Full moon means reunion. On the next blue moon, I will be singing and playing moon songs with my ukulele pals in London. Elsewhere, on Maui, someone will be snapping photos of the full moon and declaring his undying love before a Netflix movie.
Likewise, we anticipate dates that are meaningful. Anniversaries such as birthdays (especially those that end in the magical zero) and the beginning or end of a relationship are significant demarcations in our lives. March 30th, the day before the blue moon, is such a day. Seven years ago on Maui, after sight-reading new compositions submitted for my call for scores, I walked out of the building that bears my name and spotted someone wearing a name tag walking towards me. Were it not for the name tag, I would not have put a face to his name on an email list. That meeting might never have happened.

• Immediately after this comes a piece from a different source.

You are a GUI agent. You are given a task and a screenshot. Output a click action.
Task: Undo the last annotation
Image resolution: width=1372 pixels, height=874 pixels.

Every full moon, I search for that bright spherical shape in the night wherever I am. It’s not always visible in the cloud-covered skies of London and Boston. Every St Patrick’s Day, I savour the home cooked Irish meal as I prepare my own thematic concert or ukulele jam session. Every 30th of March, I recall the name tag that led to the discussion of a birthday party that never happened. These are the rituals of our lives. Only the lonely and the sentimental have such nostalgic longings.
On Maui, full moons and high tides regulate the ebb and flow of life in paradise.